» **Instructions to follow**
Please reproduce every entry below without omitting a single line.

» **Records for this task**
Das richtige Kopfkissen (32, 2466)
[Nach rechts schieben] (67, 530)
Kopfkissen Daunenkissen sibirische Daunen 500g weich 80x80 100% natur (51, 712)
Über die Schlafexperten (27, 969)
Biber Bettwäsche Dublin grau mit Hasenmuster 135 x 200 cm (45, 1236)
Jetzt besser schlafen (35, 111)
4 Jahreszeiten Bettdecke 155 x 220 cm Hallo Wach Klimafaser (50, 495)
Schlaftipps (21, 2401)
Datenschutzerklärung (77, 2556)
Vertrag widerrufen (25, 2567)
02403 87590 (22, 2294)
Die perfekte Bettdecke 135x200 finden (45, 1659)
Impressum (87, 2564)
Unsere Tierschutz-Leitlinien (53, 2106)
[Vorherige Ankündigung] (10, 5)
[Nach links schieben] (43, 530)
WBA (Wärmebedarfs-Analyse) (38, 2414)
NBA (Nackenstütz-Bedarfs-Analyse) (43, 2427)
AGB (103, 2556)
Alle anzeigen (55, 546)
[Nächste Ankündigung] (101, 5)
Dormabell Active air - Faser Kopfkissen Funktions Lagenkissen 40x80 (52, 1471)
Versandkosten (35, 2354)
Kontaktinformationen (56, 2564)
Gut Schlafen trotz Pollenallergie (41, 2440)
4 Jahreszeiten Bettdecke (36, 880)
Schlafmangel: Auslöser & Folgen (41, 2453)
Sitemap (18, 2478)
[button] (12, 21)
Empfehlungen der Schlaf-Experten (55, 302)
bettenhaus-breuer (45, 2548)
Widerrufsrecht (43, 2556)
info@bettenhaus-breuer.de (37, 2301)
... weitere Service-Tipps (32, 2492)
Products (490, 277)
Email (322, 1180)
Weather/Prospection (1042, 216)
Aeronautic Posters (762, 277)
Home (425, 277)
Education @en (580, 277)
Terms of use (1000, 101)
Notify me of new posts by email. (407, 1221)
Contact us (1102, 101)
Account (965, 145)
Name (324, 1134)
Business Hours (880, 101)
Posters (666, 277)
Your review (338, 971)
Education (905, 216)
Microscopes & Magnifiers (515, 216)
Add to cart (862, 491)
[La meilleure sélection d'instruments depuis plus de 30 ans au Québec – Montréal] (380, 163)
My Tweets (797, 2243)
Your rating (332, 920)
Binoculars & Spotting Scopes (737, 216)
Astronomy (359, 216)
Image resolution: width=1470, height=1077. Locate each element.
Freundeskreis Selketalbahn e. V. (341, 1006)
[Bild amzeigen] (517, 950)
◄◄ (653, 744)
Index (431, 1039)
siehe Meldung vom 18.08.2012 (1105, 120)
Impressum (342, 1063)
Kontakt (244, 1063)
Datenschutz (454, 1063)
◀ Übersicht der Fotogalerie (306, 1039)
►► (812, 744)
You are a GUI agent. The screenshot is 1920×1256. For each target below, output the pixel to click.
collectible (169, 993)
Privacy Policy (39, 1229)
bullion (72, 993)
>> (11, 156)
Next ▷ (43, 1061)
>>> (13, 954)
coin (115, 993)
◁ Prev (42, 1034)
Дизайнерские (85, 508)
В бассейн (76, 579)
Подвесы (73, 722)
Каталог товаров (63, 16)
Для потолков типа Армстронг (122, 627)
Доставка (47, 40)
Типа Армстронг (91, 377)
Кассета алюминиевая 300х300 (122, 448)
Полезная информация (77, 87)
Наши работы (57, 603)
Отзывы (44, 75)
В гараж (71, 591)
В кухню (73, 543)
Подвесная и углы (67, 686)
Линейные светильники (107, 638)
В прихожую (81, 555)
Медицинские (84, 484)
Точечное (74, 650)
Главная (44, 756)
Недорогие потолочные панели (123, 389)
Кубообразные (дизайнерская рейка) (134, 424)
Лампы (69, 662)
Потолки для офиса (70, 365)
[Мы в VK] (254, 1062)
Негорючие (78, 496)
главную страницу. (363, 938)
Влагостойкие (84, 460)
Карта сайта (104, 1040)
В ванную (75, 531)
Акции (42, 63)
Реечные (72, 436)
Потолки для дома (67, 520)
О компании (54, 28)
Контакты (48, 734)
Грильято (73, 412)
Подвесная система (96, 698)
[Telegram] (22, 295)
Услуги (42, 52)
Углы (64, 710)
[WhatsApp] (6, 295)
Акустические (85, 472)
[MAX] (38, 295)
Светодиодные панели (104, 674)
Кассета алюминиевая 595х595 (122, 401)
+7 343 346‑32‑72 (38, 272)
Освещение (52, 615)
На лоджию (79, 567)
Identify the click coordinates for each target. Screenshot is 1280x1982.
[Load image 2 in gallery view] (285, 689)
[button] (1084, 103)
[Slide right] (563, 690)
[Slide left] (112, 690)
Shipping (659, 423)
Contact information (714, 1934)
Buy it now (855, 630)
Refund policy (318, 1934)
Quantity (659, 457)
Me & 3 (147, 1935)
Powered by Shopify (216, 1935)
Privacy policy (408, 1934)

» **Final answer**
Das richtige Kopfkissen (32, 2466)
[Nach rechts schieben] (67, 530)
Kopfkissen Daunenkissen sibirische Daunen 500g weich 80x80 100% natur (51, 712)
Über die Schlafexperten (27, 969)
Biber Bettwäsche Dublin grau mit Hasenmuster 135 x 200 cm (45, 1236)
Jetzt besser schlafen (35, 111)
4 Jahreszeiten Bettdecke 155 x 220 cm Hallo Wach Klimafaser (50, 495)
Schlaftipps (21, 2401)
Datenschutzerklärung (77, 2556)
Vertrag widerrufen (25, 2567)
02403 87590 (22, 2294)
Die perfekte Bettdecke 135x200 finden (45, 1659)
Impressum (87, 2564)
Unsere Tierschutz-Leitlinien (53, 2106)
[Vorherige Ankündigung] (10, 5)
[Nach links schieben] (43, 530)
WBA (Wärmebedarfs-Analyse) (38, 2414)
NBA (Nackenstütz-Bedarfs-Analyse) (43, 2427)
AGB (103, 2556)
Alle anzeigen (55, 546)
[Nächste Ankündigung] (101, 5)
Dormabell Active air - Faser Kopfkissen Funktions Lagenkissen 40x80 (52, 1471)
Versandkosten (35, 2354)
Kontaktinformationen (56, 2564)
Gut Schlafen trotz Pollenallergie (41, 2440)
4 Jahreszeiten Bettdecke (36, 880)
Schlafmangel: Auslöser & Folgen (41, 2453)
Sitemap (18, 2478)
[button] (12, 21)
Empfehlungen der Schlaf-Experten (55, 302)
bettenhaus-breuer (45, 2548)
Widerrufsrecht (43, 2556)
info@bettenhaus-breuer.de (37, 2301)
... weitere Service-Tipps (32, 2492)
Products (490, 277)
Email (322, 1180)
Weather/Prospection (1042, 216)
Aeronautic Posters (762, 277)
Home (425, 277)
Education @en (580, 277)
Terms of use (1000, 101)
Notify me of new posts by email. (407, 1221)
Contact us (1102, 101)
Account (965, 145)
Name (324, 1134)
Business Hours (880, 101)
Posters (666, 277)
Your review (338, 971)
Education (905, 216)
Microscopes & Magnifiers (515, 216)
Add to cart (862, 491)
[La meilleure sélection d'instruments depuis plus de 30 ans au Québec – Montréal] (380, 163)
My Tweets (797, 2243)
Your rating (332, 920)
Binoculars & Spotting Scopes (737, 216)
Astronomy (359, 216)
Image resolution: width=1470, height=1077. Locate each element.
Freundeskreis Selketalbahn e. V. (341, 1006)
[Bild amzeigen] (517, 950)
◄◄ (653, 744)
Index (431, 1039)
siehe Meldung vom 18.08.2012 (1105, 120)
Impressum (342, 1063)
Kontakt (244, 1063)
Datenschutz (454, 1063)
◀ Übersicht der Fotogalerie (306, 1039)
►► (812, 744)
You are a GUI agent. The screenshot is 1920×1256. For each target below, output the pixel to click.
collectible (169, 993)
Privacy Policy (39, 1229)
bullion (72, 993)
>> (11, 156)
Next ▷ (43, 1061)
>>> (13, 954)
coin (115, 993)
◁ Prev (42, 1034)
Дизайнерские (85, 508)
В бассейн (76, 579)
Подвесы (73, 722)
Каталог товаров (63, 16)
Для потолков типа Армстронг (122, 627)
Доставка (47, 40)
Типа Армстронг (91, 377)
Кассета алюминиевая 300х300 (122, 448)
Полезная информация (77, 87)
Наши работы (57, 603)
Отзывы (44, 75)
В гараж (71, 591)
В кухню (73, 543)
Подвесная и углы (67, 686)
Линейные светильники (107, 638)
В прихожую (81, 555)
Медицинские (84, 484)
Точечное (74, 650)
Главная (44, 756)
Недорогие потолочные панели (123, 389)
Кубообразные (дизайнерская рейка) (134, 424)
Лампы (69, 662)
Потолки для офиса (70, 365)
[Мы в VK] (254, 1062)
Негорючие (78, 496)
главную страницу. (363, 938)
Влагостойкие (84, 460)
Карта сайта (104, 1040)
В ванную (75, 531)
Акции (42, 63)
Реечные (72, 436)
Потолки для дома (67, 520)
О компании (54, 28)
Контакты (48, 734)
Грильято (73, 412)
Подвесная система (96, 698)
[Telegram] (22, 295)
Услуги (42, 52)
Углы (64, 710)
[WhatsApp] (6, 295)
Акустические (85, 472)
[MAX] (38, 295)
Светодиодные панели (104, 674)
Кассета алюминиевая 595х595 (122, 401)
+7 343 346‑32‑72 (38, 272)
Освещение (52, 615)
На лоджию (79, 567)
Identify the click coordinates for each target. Screenshot is 1280x1982.
[Load image 2 in gallery view] (285, 689)
[button] (1084, 103)
[Slide right] (563, 690)
[Slide left] (112, 690)
Shipping (659, 423)
Contact information (714, 1934)
Buy it now (855, 630)
Refund policy (318, 1934)
Quantity (659, 457)
Me & 3 (147, 1935)
Powered by Shopify (216, 1935)
Privacy policy (408, 1934)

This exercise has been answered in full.